- **Aim of the exercise**:
If a line in the records contains the string "Given", show that line.

Stored data
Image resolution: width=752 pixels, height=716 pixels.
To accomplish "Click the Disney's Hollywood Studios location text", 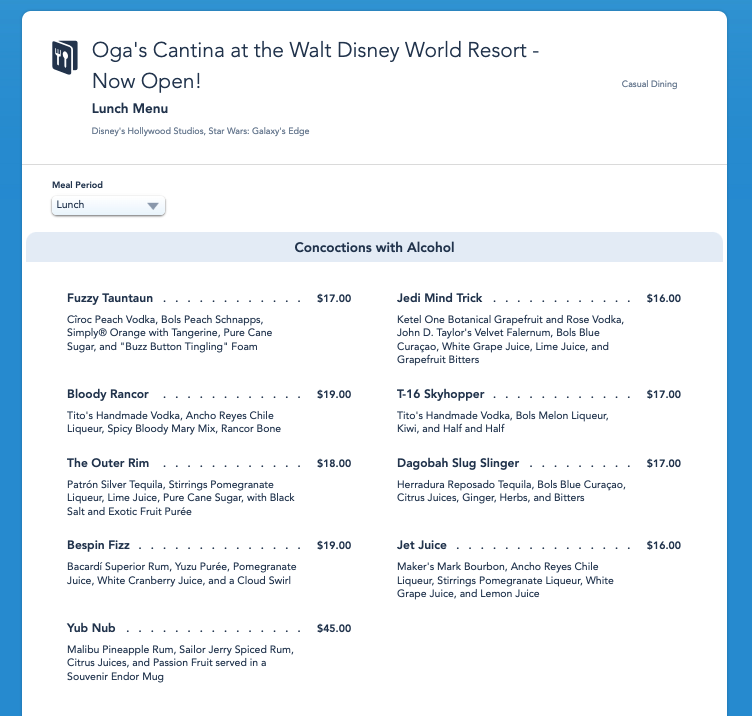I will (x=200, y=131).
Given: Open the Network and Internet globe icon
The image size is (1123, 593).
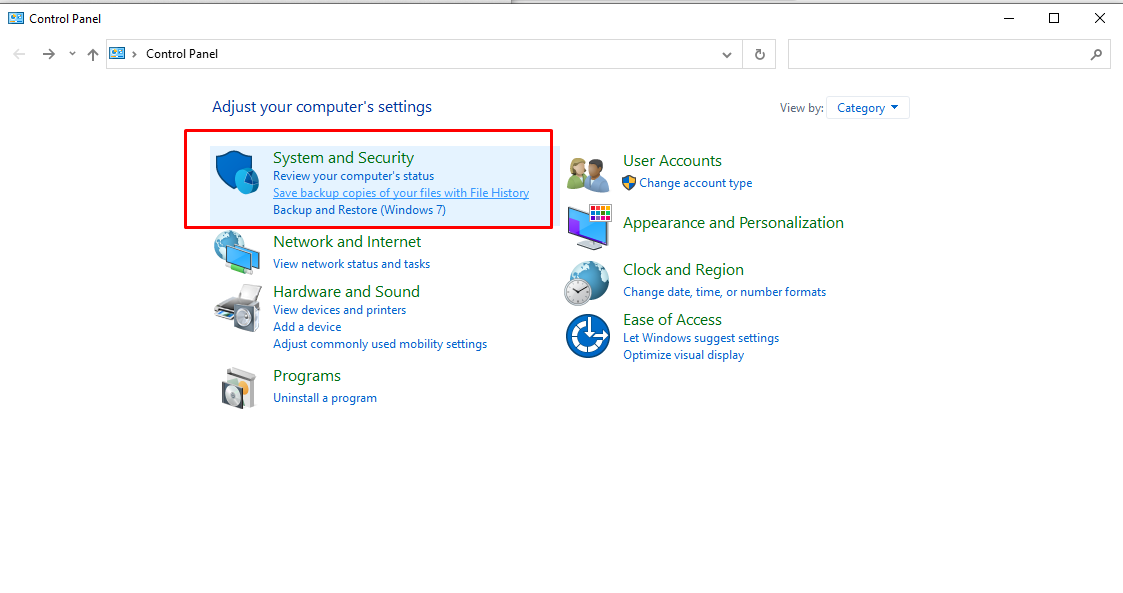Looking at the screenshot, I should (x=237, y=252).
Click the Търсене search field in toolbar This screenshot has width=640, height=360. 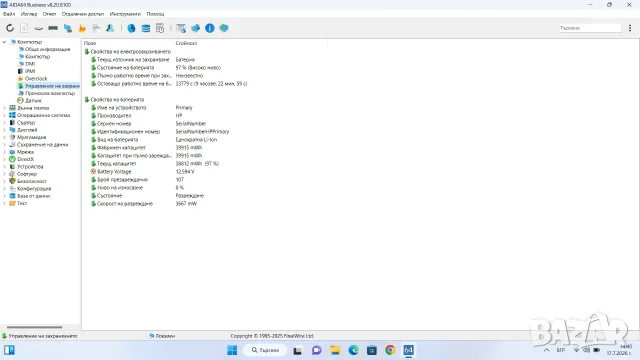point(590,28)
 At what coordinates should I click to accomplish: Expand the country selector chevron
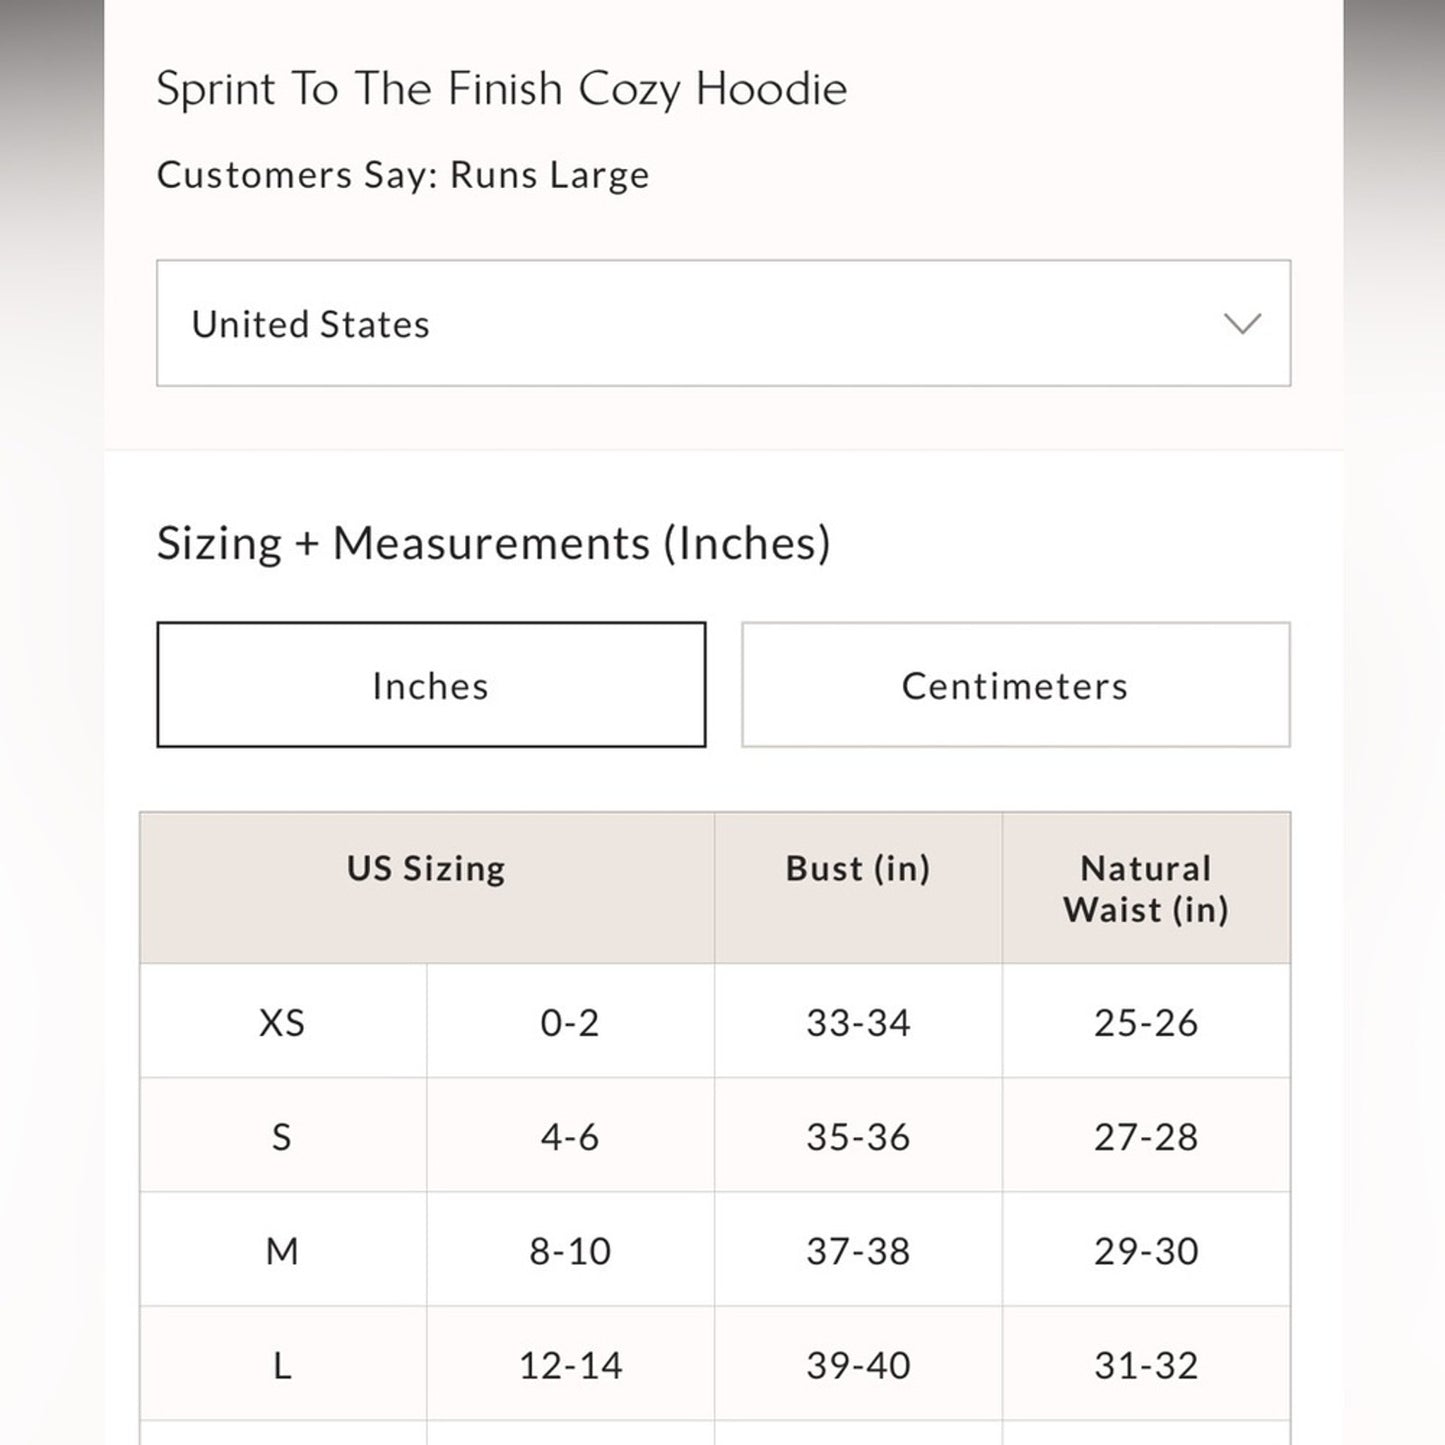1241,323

==

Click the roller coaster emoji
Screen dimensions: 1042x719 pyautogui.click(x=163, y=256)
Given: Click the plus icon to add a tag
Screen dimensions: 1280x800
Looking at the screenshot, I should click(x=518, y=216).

- **Completed exercise**:
Given: Open the Network and Internet globe icon
Given: Click the plus icon to add a tag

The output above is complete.